▶ _Passage shown_:
In `@tests/functional_tests/models/glm_moe_dsa/test_glm5_conversion.py`:
- Around line 273-278: The test currently calls
GlmMoeDsaForCausalLM.from_pretrained(..., trust_remote_code=True); remove the
security risk by deleting the trust_remote_code argument or setting
trust_remote_code=False when loading from the local glm5_toy_model_path in
test_glm5_conversion.py so the known local class is used without executing
remote code.
- Around line 119-152: The test fixture _create_glm5_toy_model uses
AutoConfig.from_pretrained("zai-org/GLM-5") and
AutoTokenizer.from_pretrained("zai-org/GLM-5") which creates a network
dependency; replace these with a hermetic local setup by constructing the config
with AutoConfig.for_model("glm_moe_dsa", **HF_GLM5_TOY_MODEL_CONFIG) (so the
test uses HF_GLM5_TOY_MODEL_CONFIG directly and still sets
config.torch_dtype=torch.bfloat16) and stop calling
AutoTokenizer.from_pretrained; instead create a minimal tokenizer
stub/tokenizer_config.json in model_dir (matching patterns used in other tests)
and save that file before calling model.save_pretrained, ensuring
tokenizer.save_pretrained is not used to fetch from HF Hub and the local
config.json is written from HF_GLM5_TOY_MODEL_CONFIG as already done.

---

Minor comments:
In `@src/megatron/bridge/models/glm_moe_dsa/glm5_bridge.py`:
- Around line 108-142: The provider_bridge function sets
make_vocab_size_divisible_by twice (configs["make_vocab_size_divisible_by"] and
provider.make_vocab_size_divisible_by) which is redundant; remove the later
direct attribute assignment on the provider (the
provider.make_vocab_size_divisible_by = 1280 line) and keep the constructor-time
setting in configs so GLM5ModelProvider(**configs) receives the value once.
- Around line 51-58: Update the docstring to correct two inaccuracies: replace
the incorrect source class name "Glm5MoeForCausalLM" with the registered class
name GlmMoeDsaForCausalLM, and change the example model path from
"zai-org/GLM-4.5" to a GLM-5 example such as "zai-org/GLM-5" in the
AutoBridge.from_hf_pretrained usage so the example and description correctly
reflect GLM-5 and the GlmMoeDsaForCausalLM source class (references:
GlmMoeDsaForCausalLM, AutoBridge.from_hf_pretrained, to_megatron_provider).

▶ _Dataset records_:
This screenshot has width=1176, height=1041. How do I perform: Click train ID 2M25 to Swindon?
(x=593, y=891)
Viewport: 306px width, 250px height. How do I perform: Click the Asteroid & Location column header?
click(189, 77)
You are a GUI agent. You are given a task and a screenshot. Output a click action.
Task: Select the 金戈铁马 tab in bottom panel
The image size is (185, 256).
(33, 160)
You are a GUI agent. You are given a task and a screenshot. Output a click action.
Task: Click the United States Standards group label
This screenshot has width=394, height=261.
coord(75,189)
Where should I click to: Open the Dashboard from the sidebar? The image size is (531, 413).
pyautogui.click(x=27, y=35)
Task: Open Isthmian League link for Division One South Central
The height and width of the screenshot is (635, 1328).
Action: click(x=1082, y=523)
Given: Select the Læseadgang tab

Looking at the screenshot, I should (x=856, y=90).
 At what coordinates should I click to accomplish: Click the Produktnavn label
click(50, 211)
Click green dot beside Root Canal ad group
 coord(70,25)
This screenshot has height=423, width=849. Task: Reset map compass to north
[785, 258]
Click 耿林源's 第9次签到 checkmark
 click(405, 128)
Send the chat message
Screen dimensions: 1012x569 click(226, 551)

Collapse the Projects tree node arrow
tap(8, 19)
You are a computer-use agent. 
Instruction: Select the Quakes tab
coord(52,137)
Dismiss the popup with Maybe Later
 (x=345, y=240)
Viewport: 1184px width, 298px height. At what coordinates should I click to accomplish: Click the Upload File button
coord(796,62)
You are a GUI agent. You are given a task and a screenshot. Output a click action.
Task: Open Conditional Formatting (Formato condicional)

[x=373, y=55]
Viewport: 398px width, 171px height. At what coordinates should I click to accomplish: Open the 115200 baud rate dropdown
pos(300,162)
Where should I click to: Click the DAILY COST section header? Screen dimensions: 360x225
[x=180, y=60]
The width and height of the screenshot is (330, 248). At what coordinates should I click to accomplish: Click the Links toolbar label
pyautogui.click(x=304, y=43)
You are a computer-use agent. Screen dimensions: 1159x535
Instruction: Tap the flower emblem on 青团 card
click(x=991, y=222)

▶ _To-do list_:
a. Reproduce, word for word, the part of the GLM-5 review notes that opens with the words containing "- Around line 119-152: The" and closes with "in other tests)".
b. Write what follows in the GLM-5 review notes, starting after their last sentence.

▶ _Answers to the exercises_:
a.
- Around line 119-152: The test fixture _create_glm5_toy_model uses
AutoConfig.from_pretrained("zai-org/GLM-5") and
AutoTokenizer.from_pretrained("zai-org/GLM-5") which creates a network
dependency; replace these with a hermetic local setup by constructing the config
with AutoConfig.for_model("glm_moe_dsa", **HF_GLM5_TOY_MODEL_CONFIG) (so the
test uses HF_GLM5_TOY_MODEL_CONFIG directly and still sets
config.torch_dtype=torch.bfloat16) and stop calling
AutoTokenizer.from_pretrained; instead create a minimal tokenizer
stub/tokenizer_config.json in model_dir (matching patterns used in other tests)

b.
In `@src/megatron/bridge/models/glm/glm45_bridge.py`:
- Line 326: Replace the string-forward type hint for WeightConversionTask with a
direct class import: add WeightConversionTask to the module imports (import it
from megatron.bridge.models.conversion.model_bridge alongside the other bridge
imports) and change the annotated field from task: "WeightConversionTask" to
task: WeightConversionTask so the type is a real symbol rather than a
forward-reference string.

In `@tests/functional_tests/models/glm_moe_dsa/test_glm5_conversion.py`:
- Around line 331-332: Remove the leftover commented-out debug token "# try:"
above the subprocess.run call in test_glm5_conversion.py (the block where result
= subprocess.run(cmd, capture_output=True, text=True, cwd=repo_root) is
invoked); either delete the commented marker entirely or replace it with a
proper try/except around subprocess.run (handling exceptions and failing the
test) if you intended to catch errors — ensure the change updates the
surrounding test logic (the test function that invokes subprocess.run)
consistently and does not leave unexplained commented-out code.
- Around line 194-197: The class docstring for TestGLM5Conversion incorrectly
references "GLM 4.5"; update the docstring in the TestGLM5Conversion class to
mention "GLM 5" (or a neutral phrase like "GLM 5 bridge") so it accurately
describes the test coverage for the GLM 5 MoE model conversion; locate the
TestGLM5Conversion class and edit its triple-quoted docstring accordingly.
- Around line 335-338: Replace the use of "assert False" which is ignored under
optimized Python with explicit raises: in the failure branches that inspect
result.returncode (using the result variable and test_name) change the "assert
False, f'GLM 5 MoE {test_name} conversion failed with return code
{result.returncode}'" to "raise AssertionError(...)" so the failure always
raises regardless of optimization; make the same change for the similar
assertion at the other occurrence later in the file (the second block around
line 434).
- Line 293: Remove the long debug print statement that exceeds 119 chars: delete
the print(f"second_layer mlp experts: {second_layer.mlp.experts} and type:
{type(second_layer.mlp.experts)} and size: {total_size} and shapes:
{total_shapes}") in
tests/functional_tests/models/glm_moe_dsa/test_glm5_conversion.py; if you need
to keep information for debugging, replace it with a concise logger.debug or a
focused assertion that checks specific properties of second_layer.mlp.experts,
total_size, or total_shapes and keep any kept message well under 119 characters.
- Line 404: The test function test_glm5_conversion_parallelism_local_model
declares an unused pytest fixture parameter tmp_path; either remove tmp_path
from the function signature or rename it to _tmp_path to silence the
unused-argument warning. Update the signature of
test_glm5_conversion_parallelism_local_model accordingly (and any direct
references if present) so the test uses only local_root_path, leaving other
parameters tp, pp, ep, test_name unchanged.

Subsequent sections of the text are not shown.